Даже и без карандаша его присутствие могло вызывать тревогу. Матисс не делал внукам замечаний, не выражал открыто своего к ним отношения, а просто наблюдал за ними. Он в деталях описывал характер каждого в письмах Вассо, вспоминая свою юность, — болезни, экзамены, влюбленности, мечты о карьере; время от времени вступался за внуков, призывая их родителей к пониманию и терпению. Он по-прежнему был особенно привязан к Клоду, высокому, красивому юноше в американских джинсах, взявшему что-то от мужества и уязвимости своей матери, запечатленных Матиссом в ее детских портретах. Жаклин, свою единственную внучку, хрупкую девушку с золотисто-рыжими волосами, унаследовавшую его чувствительность, он обожал. Ему нравились рисунки ее младшего брата Питера, хотя из всех его внуков только Жерар, сын Жана, проявлял незаурядные художественные способности.
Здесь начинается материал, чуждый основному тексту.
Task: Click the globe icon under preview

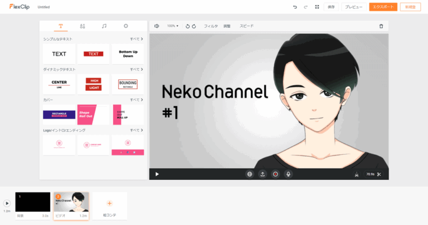Action: (x=250, y=174)
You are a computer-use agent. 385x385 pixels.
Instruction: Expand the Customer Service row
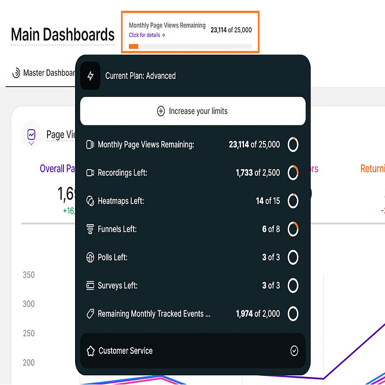(x=193, y=351)
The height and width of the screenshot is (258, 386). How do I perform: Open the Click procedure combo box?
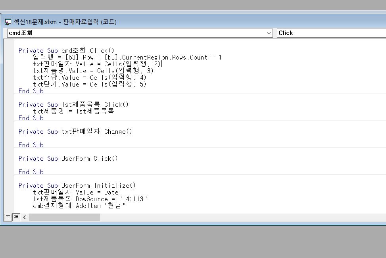click(331, 33)
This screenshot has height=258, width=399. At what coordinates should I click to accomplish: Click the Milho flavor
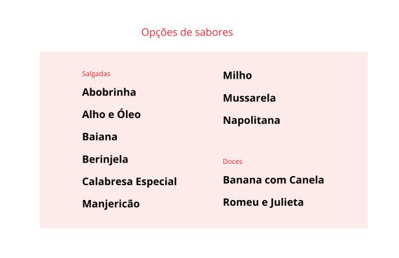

Матисс определил Жерара в художественную школу на Монпарнасе и оплачивал его обучение, а когда внуку исполнилось семнадцать, отправил в путешествие в Нью-Йорк и на Карибские острова. «Если бы мне довелось такое в его возрасте, — говорил Матисс, — моя жизнь сложилась бы иначе».
Внуки не слишком часто навещали деда на Юге, а старому художнику хотелось видеть вокруг себя молодых людей. Летом 1947 года Матисса навестила Моника Буржуа, три года ухаживавшая за ним после операции и позировавшая ему. Впрочем, теперь ее звали сестра Мари-Жак. Они расстались нехорошо — Матисс был возмущен решением Моники уйти в монастырь; точно так же он будет возмущаться, когда через несколько лет Аннелиз Нелк объявит о намерении выйти замуж. Обе «приемные дочки» (или внучки) занимались живописью, поэтому ни замужество, ни монашество не казалось Матиссу серьезной причиной, чтобы похоронить свое призвание художника. Когда срок послушания сестры Жак истек, она вернулась в санаторий монахинь-доминиканок Фойе-Лакордер, где во время войны лечилась от туберкулеза (собственно, болезнь и толкнула ее в лоно церкви). Теперь она сама была сестрой милосердия и ухаживала за пациентами санатория, расположенного неподалеку от виллы «Мечта». Службы проходили тоже поблизости, во временной часовне, устроенной сестрами в заброшенном гараже. Сестра Жак попробовала как-то облагородить капеллу и сделала эскиз витража, который принесла показать Матиссу. Чересчур восторженная реакция на банальный, ничем не примечательный рисунок Девы Марии ее насторожила: она достаточно хорошо знала художника, чтобы поверить в искренность его слов.